そう言うと、エドワードは予想して携帯していたのか、剣を取り出し構える。


「さてな。リシアの為なら頑張れるかもしれない。」

「さすがに婚約者とはいえ、切りかかられれば手討ちにしても問題がないはずだよね。」


私たちはしばしの間にらみ合う。

そして、唐突にエドワードが剣をおろす。


「やめ、やめやめ。とりあえず剣は納めて。ほら。」


抵抗する気をなくした相手に剣を構えていられず、私も剣を納める。


「リシアに会わせてくれるか?」

「それは難しい。

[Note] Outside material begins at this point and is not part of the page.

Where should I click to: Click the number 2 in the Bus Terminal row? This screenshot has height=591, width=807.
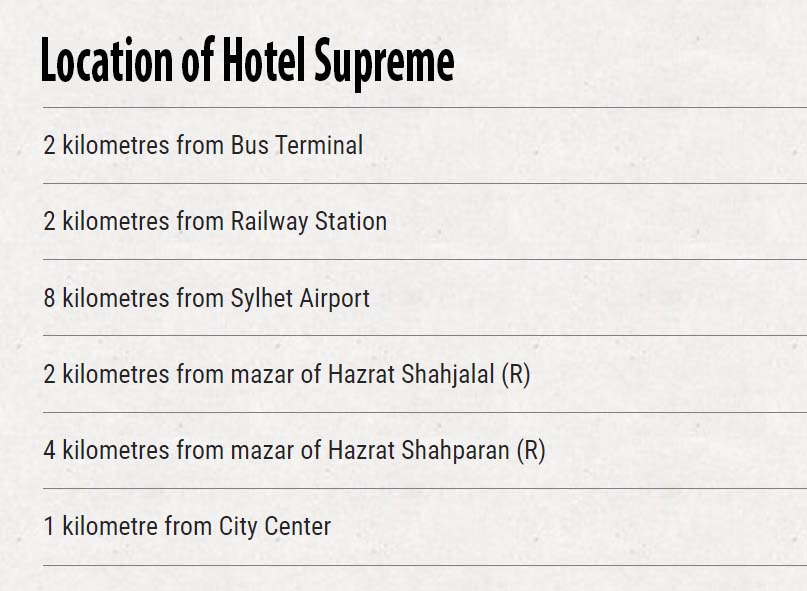[49, 145]
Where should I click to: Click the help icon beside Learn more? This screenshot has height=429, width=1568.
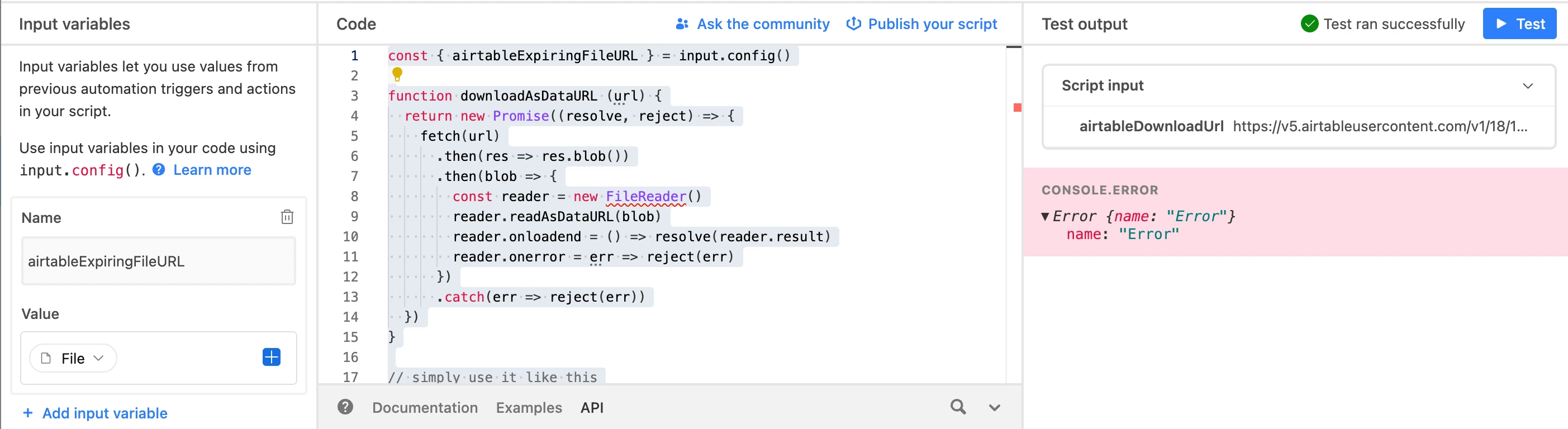[158, 170]
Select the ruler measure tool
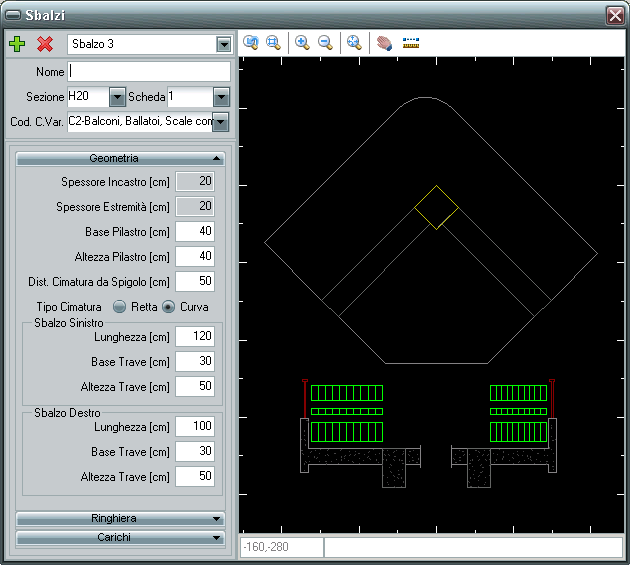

本当のことだ。ただ、王都に帰せるようになれば真っ先に君のところへ向かわせよう。」

「お前がリシアを王都に帰す保証がどこにある?」

「僕だって神託の聖女をいつまでも理由なしにここに縛り付けるのは難しい。それくらい解るだろ?」


これ以上の譲歩は引き出せなさそうだ。

もし、エドワードが約束を破ったとしても、エヴァンス子爵家には必ず一度帰す必要がある。

エヴァンス子爵家であれば快く私に会わせてくれるだろう。


リシアと会えないことは非常に口惜しいが、このままエドワードを切って会ったとして、その後は死罪になってリシアを悲しませるだけだ。

今日は引くしかないようだ。


「とでも言うと思ったか!」


私は再度エドワードの胸元へ剣をきらめかせる。


「おっと、当たらないよ。それ以上やれば僕もタダではすまさない。」

「この剣先に引っかかっているもの、なんだろうな?」

「ちっ、化け物が…!」


私が狙って居たのは最初からエドワードの胸ポケットの鍵だ。

エドワードは昔から大切なものを胸ポケットにしまう癖があり、今回もそうだとあたりをつけたのだ。


「ではリシアに会ってくる。失礼。」


私はリシアの元へと足早に向かう。

やっと。やっと会える。あの笑顔がまた見れるのだ。

面会謝絶の札のかかった部屋のドアを開ける。


「リシア!レベッカだ!体はどうだ?」


そう声をかけて入った部屋は、もぬけの空だった。